While cracks appeared across such hardened stances by the mid 2010s, the pandemic was a catalyst that upended previously held notions of operational inflexibility, pushing companies to invest in technology en masse as their customers demanded visibility into their often-delayed freight. Real-time visibility and transparency became a household term, and regurgitated across boardrooms to the point of cliché.
However, as companies bought and integrated different freight-tech solutions, they quickly realized their problems were far from over. To start with, data recorded across various solution providers were not interoperable, as there was no ‘one standard’ that governed how data was measured or stored.
Then came the issue with ‘real-time’ data — which is seldom that, as data was rarely ever measured, stored, and transmitted the instant an event happened. And even if data streams could be streamlined and relayed in near time, there was always the challenge of weeding out noise in the data.
Data quality, or the lack of it, is a real problem that does not get discussed enough. Data noise is a frustrating problem, as it could creep into systems and damage a company’s ability to glean insights. The freight-tech solutions could be stellar, but if it’s garbage in, it’s garbage out.
The freight-tech solutions could be stellar, but if it’s garbage in, it’s garbage out.
First off, companies must understand what constitutes good data and what does not. “Good data is useful data. Is good data always entirely 100% correct? No, it doesn’t have to be. Because you can have consistently incorrect data and still use it to find patterns. On the flip side, you can have entirely correct data, but it could be completely useless,” said Genevieve Shattow, the head of analytics at ThroughPut.ai.
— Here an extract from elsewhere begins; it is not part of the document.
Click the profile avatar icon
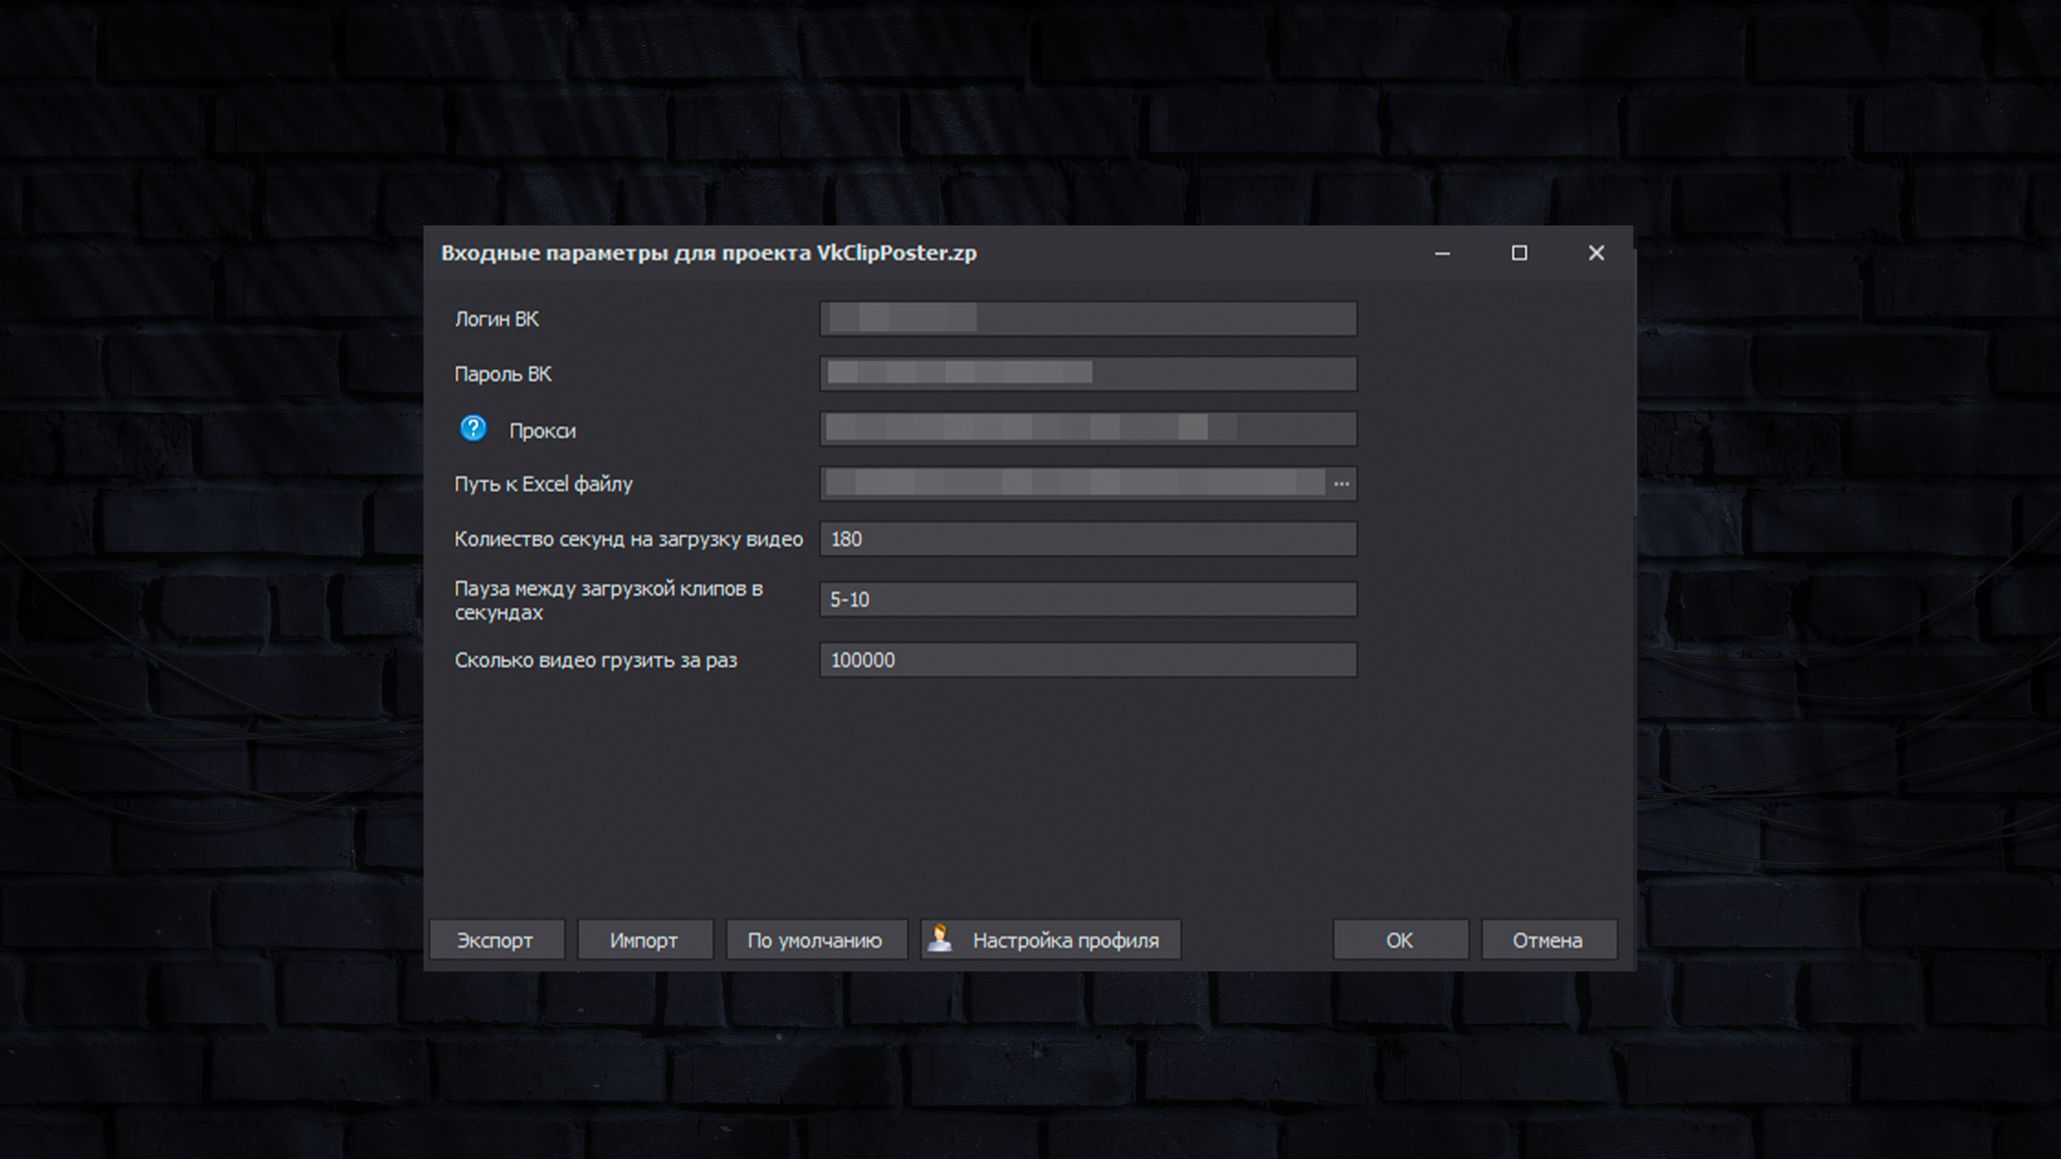Image resolution: width=2061 pixels, height=1159 pixels. coord(940,938)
Taking this a step further, good data is not just defined by how accurately it gets measured or stored, but also by its relevance in the context of the problem that needs solving. A data set can be considered suitable in some situations and bad in others. “One of the reasons to always press for more data is because more data allows us to figure out the noise and the signal. More data will also allow us to pick and choose the data relevant to the current context,” said Shattow.
For instance, consider a business where product pricing is crucial, but the captured data is all about manufacturing. While the data could be very detailed and accurate, it will not be helpful for the management to understand market rates or their associated customer demand. This does not mean the manufacturing data has no importance — it is just not relevant enough until there is access to more crucial pricing data.
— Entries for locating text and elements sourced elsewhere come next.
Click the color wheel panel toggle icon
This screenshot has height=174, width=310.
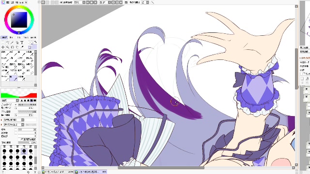pos(3,2)

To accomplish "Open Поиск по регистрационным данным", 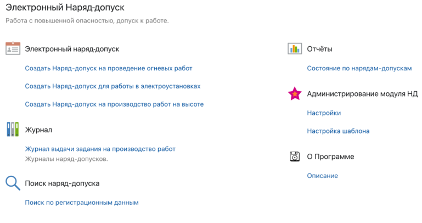I will click(x=82, y=202).
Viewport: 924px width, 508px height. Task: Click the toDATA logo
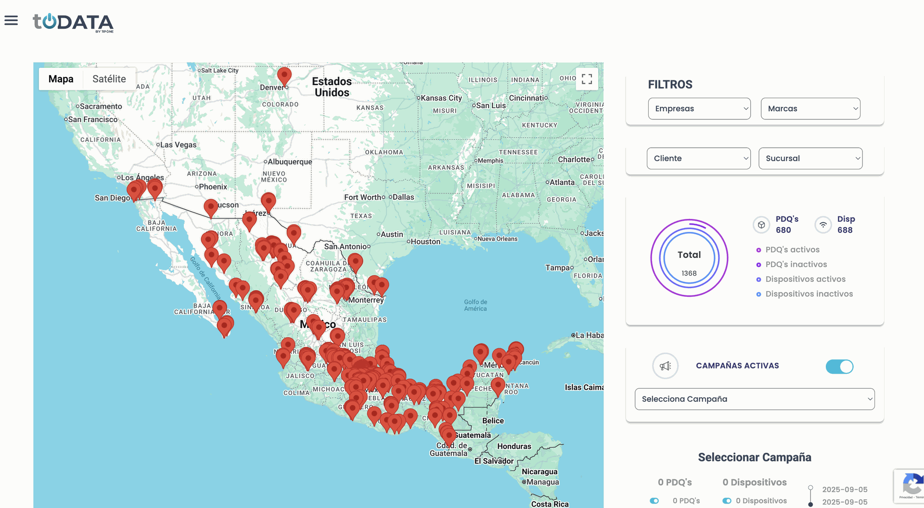pyautogui.click(x=73, y=22)
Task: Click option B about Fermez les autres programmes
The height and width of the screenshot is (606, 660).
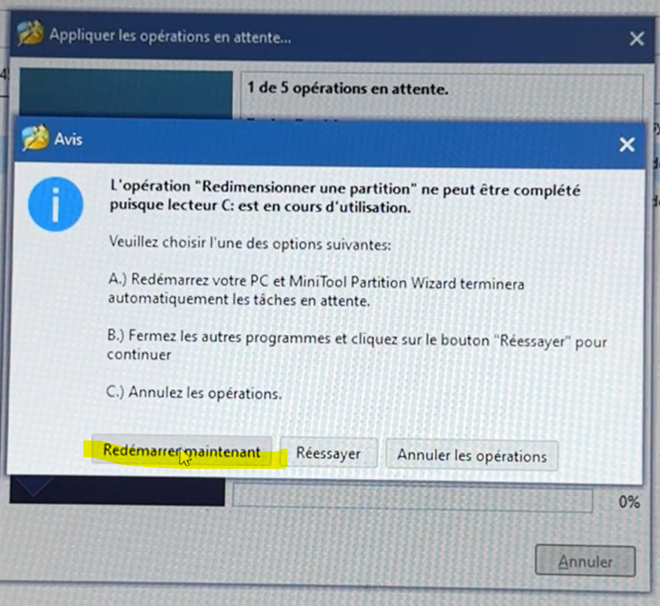Action: (x=357, y=346)

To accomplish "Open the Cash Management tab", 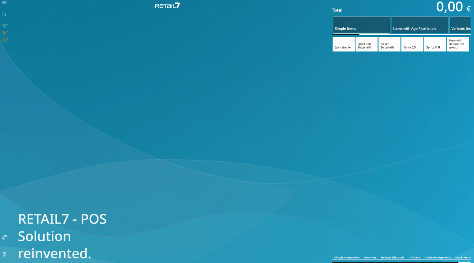I will tap(438, 257).
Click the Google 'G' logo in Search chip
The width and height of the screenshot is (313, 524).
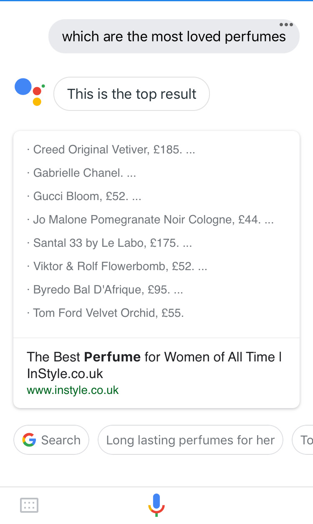coord(29,440)
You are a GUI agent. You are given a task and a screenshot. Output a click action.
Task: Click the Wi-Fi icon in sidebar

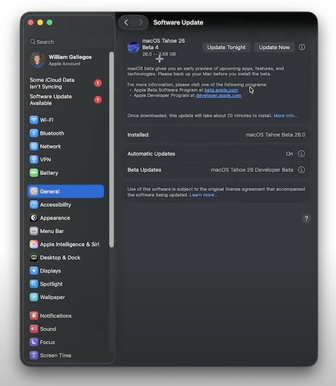[x=34, y=120]
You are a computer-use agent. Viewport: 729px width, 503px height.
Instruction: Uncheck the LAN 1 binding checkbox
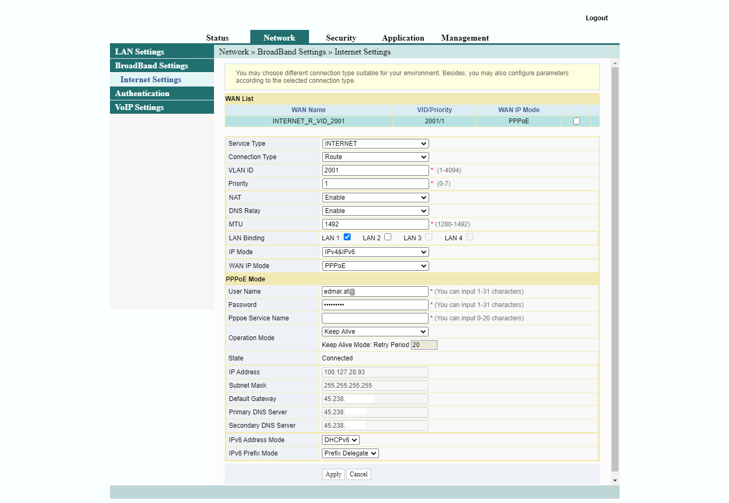point(347,237)
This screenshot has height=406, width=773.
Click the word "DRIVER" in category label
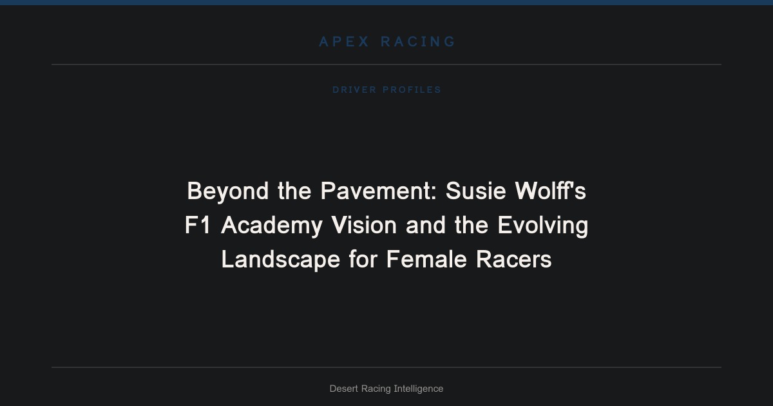[x=354, y=90]
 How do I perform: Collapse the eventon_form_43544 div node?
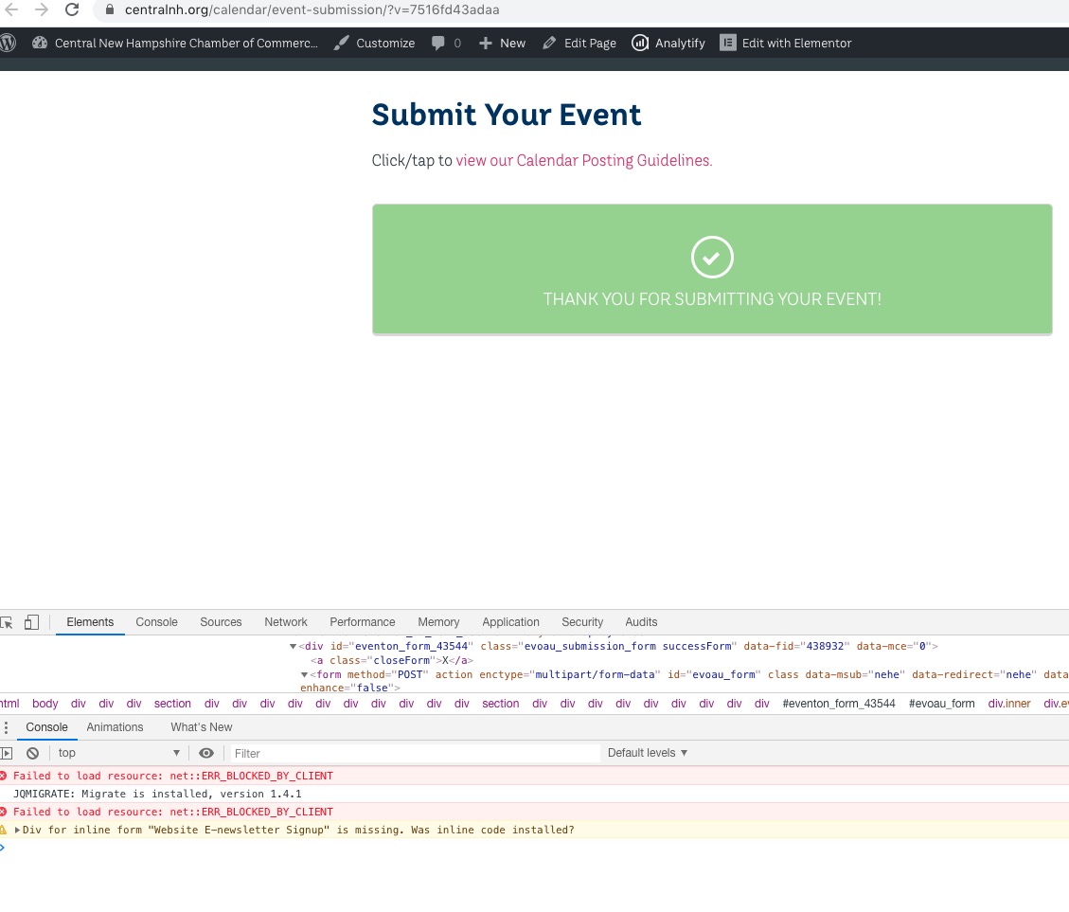point(294,646)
“The importance of data is tied to its situation,” contended Shattow. “We often have situations where data logging relies on someone needing to push a button to input it. In one case, we witnessed a person who always delayed it by two hours. We had no clear idea how long it actually took. But because it was so consistently late, we could either ignore the time it took to input that data, or consider the guy an outlier and look at other parallel and reliable data. And so, just because there is inaccurate data in a dataset, it does not mean it cannot be used.”
This reflects two realities — one, which shows that even great datasets can have noise, and two, data that relies on human interference can lend itself to inconsistencies. In the end, companies are run primarily by humans. But considering we are so used to being surrounded by robots and automated processes, it is natural to overlook and expect a robotic level of perfection that sets business processes up for failure.
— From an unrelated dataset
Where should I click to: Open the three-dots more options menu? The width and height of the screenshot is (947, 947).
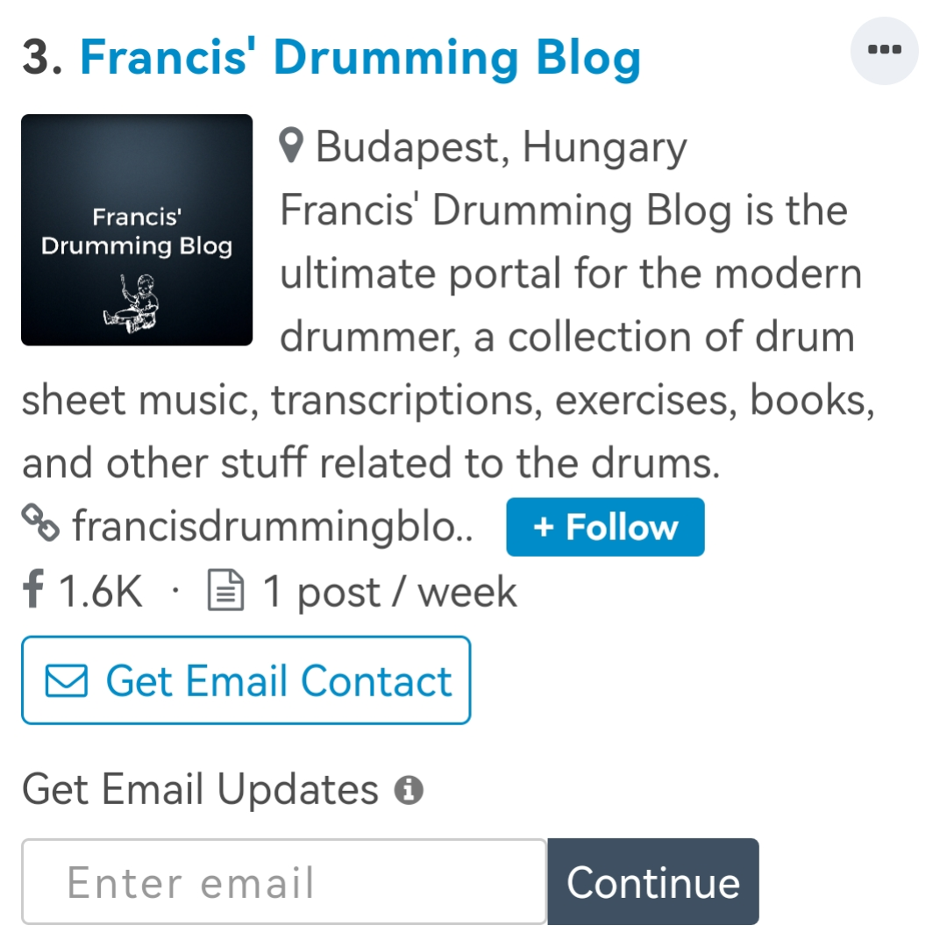(x=884, y=51)
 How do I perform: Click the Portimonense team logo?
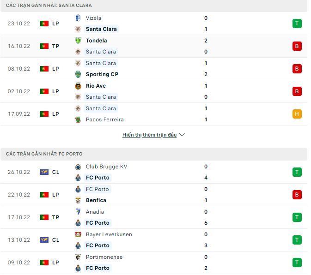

This reflects two realities — one, which shows that even great datasets can have noise, and two, data that relies on human interference can lend itself to inconsistencies.
This mentality becomes an issue when it infiltrates the top management, complicating matters. “They rely on the company to be almost robot-like because they’re not making the mistakes themselves,” pointed out Shattow. “They’re not on the ground, picking packages or pushing buttons. They might see a column that says ‘rate of mistakes,’ but there’s an inability to understand that data comes from humans. Even sensors have issues. But this idea that people, en masse, perform to certain standards is clearly an issue that needs to be overcome.”
The instant gratification part of our everyday life — right from expecting same-day delivery to scrolling through social media, is resulting in a yearning for updates that come in real-time and on-demand. Then again, companies rarely need updates in real-time; they only need them on-demand.
“You need data at the cadence at which you will take action. For example, we have clients who check the dashboard once every morning. They say they need it in real-time, but they only check it once a day at 8 AM. As long as I have the data in by 6 AM, it should be fine. People think Amazon updates orders in real-time, but they don’t. And if data isn’t coming in real-time, it’s not going out in real-time either. The upper limit of how often you should update is based on how often and when they check it.”
Even in the case where data does flow in real time, companies are not equipped to handle data at such high frequency. Take the case of a pharma company that wants to measure and control conditions of the environment their drug is stored in — for instance, a refrigerator. Asking for alerts during exceptions would be ideal, but if the company demands alerts at every instance of the refrigerator door being opened, it could result in alert fatigue.
Even in the case where data does flow in real time, companies are not equipped to handle data at such high frequency.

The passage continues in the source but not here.